Now we have another phenomenon going that I find quite interesting and actually very alarming. I call it the “Teach for America Syndrome”. You get admitted to an elite program like Teach For America (Actually quite a good program) you serve your two years, you leave, you write a book about your experience, now you are an expert. In contrast to this look at Rafe Esquith a very experienced teacher who wrote a book about his experiences - Teach Like Your Hair's on Fire - after twenty-five years plus in the classroom, it is about his success and failures. It is clear that he has the earned the credibility to write the book and be an expert through multiple experiences actually teaching. If you need practical advice on teaching isn’t that whom would you listen to and follow as opposed to someone who taught two or three years? In our field we have the same phenomenon, just out of college you intern at some fancy facility, then you get a job at an academy or with a pro team. You stay there for two or three years you luck out and the team wins a championship (Even though you had nothing to do with it). Now you are 27 years old with one experience and you know it all, you are now an expert!
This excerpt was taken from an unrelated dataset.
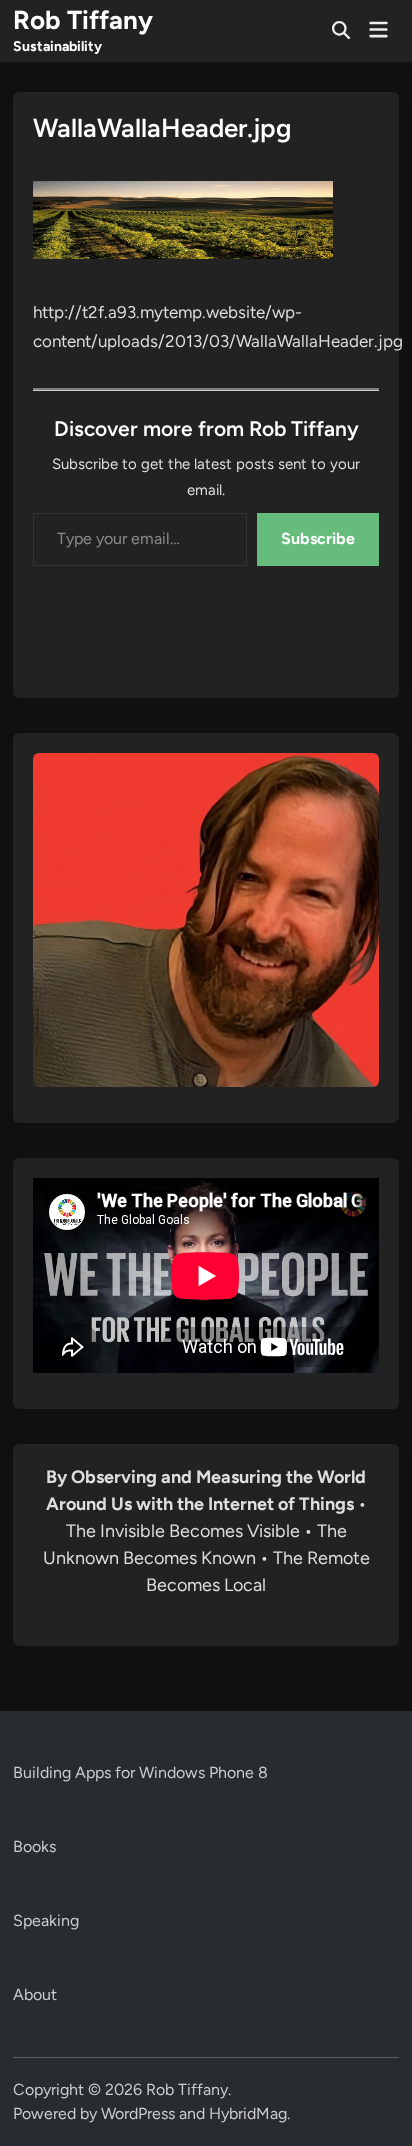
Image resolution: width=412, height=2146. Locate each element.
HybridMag (248, 2113)
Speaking (46, 1920)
If you really want to solidify your status as an expert you start a certification program with multiple levels of questionable content (Different flavors of sanke oil) based on your one experience.
In addition to this you have what I call the “Hitch Your Wagon to a Star Syndrome.” You find an athlete preferably someone of high profile who is hurt, hook him up to a piece of equipment get a popular magazine to write about your miraculous work and viola you have an expert on training and rehab. Not long ago when consulting with a company they had a guy who was their "training expert.” When I asked about his credentials they told me point blank he was their expert because he had a good TV presence. Great credentials! He gets up there and spouts bullshit and everyone hangs on every word and blindly follows – do it man! Drink the Kool-Aid.
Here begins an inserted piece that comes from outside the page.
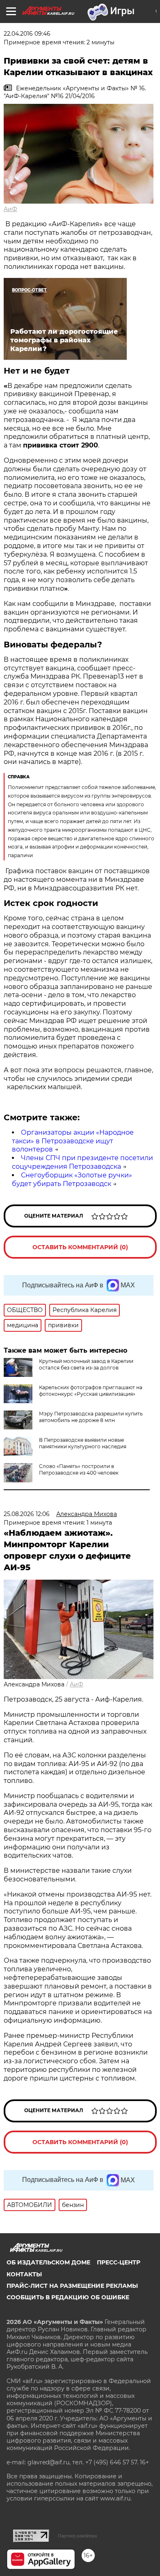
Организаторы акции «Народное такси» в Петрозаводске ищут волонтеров (73, 1141)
No one is willing to hold these peoples feet to the fire and hold them accountable. Iam, I am tired of this because it hurting all of in this field. What have they really done, what is their body of work? What are their failures and mistakes? Have they paid their dues? What are their credentials, no I don't mean multiple letters from questionable certifications, I mean real academic and work experience credentials.Are they selling something? Those are fair questions. If we want to be a profession then we must be professional and hold ourselves to a higher standard. We can't tolerate snake oil salesmen. We can’t let marketing and hype triumph over sound pedagogy, training methodology and professionalism. Stop and think, who are you learning from? What are you learning? Do they preach one way or is their system eclectic and adaptable? I am very concerned about the direction of this field because of the plethora of instant experts and the explosion of marketing based on pseudo science and misinformation. We all need to raise our standards and our level of expectation if we want to progress.